Zee Bharat
- Country: India
- Headquarters: Noida, Uttar Pradesh

Programming
- Language: Hindi
- Picture format: 576i (SDTV 16:9, 4:3)

Ownership
- Owner: Zee Media Corporation Limited
- Sister channels: Zee News Zee Business

History
- Launched: 21 May 2017; 9 years ago

Availability

Streaming media
- ZEE5: Zee Hindustan

= Zee Bharat =

Hindi news channel

Zee Bharat is an Indian Hindi-language television news channel, owned by Zee Media. It was first launched as Zee News Uttarakhand and Uttar Pradesh in 2006 and in 2013, it was rebranded as Zee Sangam. In 2016, the channel was again rebranded as India 24×7, and in 2017 as Zee Hindustan, under the leadership of the then-CEO of Zee Media's regional news division, Jagdish Chandra.

It had been launched as part of the Essel Group's efforts to establish a 'nationalist' news channel, in 2017. In 2018, the Essel Group announced that the channel would be 'anchor-less' and would present news without news anchors or news readers. The channel has faced frequent criticism and criminal complaints for sharing incorrect or misleading news.

== History ==
In May 2017, the Essel Group, an Indian media conglomerate, launched Zee Hindustan as a "nationalist news channel," rebranding their former India 24×7 programming. In December 2018, the channel was relaunched as 'anchorless,' announcing this in a front-page advertisement in the newspaper, Hindustan Times.

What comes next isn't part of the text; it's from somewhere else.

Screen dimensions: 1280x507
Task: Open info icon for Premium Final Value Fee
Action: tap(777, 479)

In 2018, a former civil servant filed a criminal complaint against Zee Hindustan, after the broadcast of a manipulated video suggesting that some members of the Rashtriya Janata Dal, a political party, shouted 'pro-Pakistan' slogans following their victory in an election in Araria, Bihar. The complaint produced a video to show that no such slogans were raised and that issues in the lip sync in the video aired by Zee Hindustan suggested it was not authentic.

In 2019, an employee of Zee Media, who was head of media content for several channels; including Zee Hindustan, resigned, alleging that the organisation was actively portraying misleading news.

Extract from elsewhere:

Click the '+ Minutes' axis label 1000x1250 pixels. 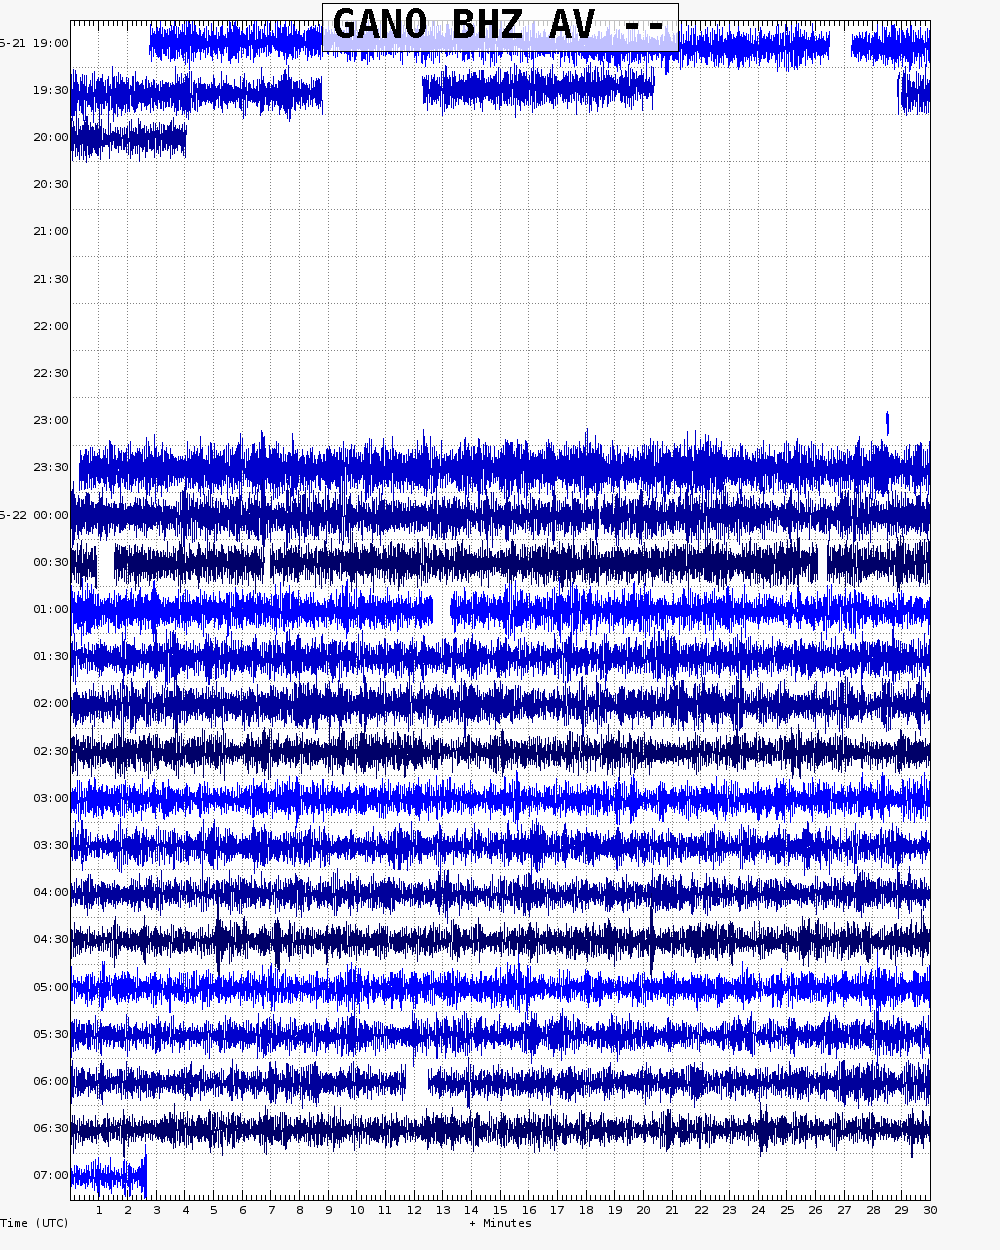click(x=500, y=1223)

In July 2021, the Popular Front of India, a political party, filed a complaint of defamation against Zee Hindustan, after a news anchor on the show claimed that they had funded efforts by the Rohingya refugees in India to seek identity documents.

In September 2021, Zee Hindustan was one of several Indian channels which ran footage from the video game, Arma 3, while claiming it was real footage of the Pakistani Air Force, bombing parts of Afghanistan. Fact-checking organisations BoomLive and Alt News confirmed that it was video game footage, as did France24, a French news channel.

In April 2020, the Zee Hindustan anchors falsely claimed that a British restaurant was deliberately poisoning non-Muslim customers with food contaminated by faeces, and attempted to link the owners to Tablighi Jamaat, a Muslim organisation, as a recent incident; the visuals and story that they shared related to a 2015 incident in which customers (regardless of religion) fell ill after a rare strain of E. coli, found in the lettuce used in Khyber Pass, a British restaurant, in which the staff had also failed to maintain proper hand-washing protocols - an incident that was widely reported in the British press.

In June 2022, Zee Hindustan was subject to disciplinary action by the News Broadcasting and Digital Standards Authority, along with other news channels, India TV and Aaj Tak, after they posted sensationalist accounts of the arrest of student leader Umar Khalid, and reproduced a police account without verification or fact-checking.

In 2022, Zee Hindustan issued a formal apology and withdrew a news segment, after confirming that it consisted of a doctored video of the Indian National Congress politician, Rahul Gandhi. He had made a public statement forgiving student activists who vandalised his office in Wayanad, Kerala. The video was shared by Zee Hindustan to falsely make it appear that Gandhi was calling for forgiveness for two Muslim persons charged with beheading a Hindu man in a case of communal violence. Following the incident, a criminal complaint was filed against Zee Hindustan and the news anchor who aired the segment, Rohit Ranjan.

The channel was available in several languages: Hindi, Telugu, Tamil, Kannada and Malayalam.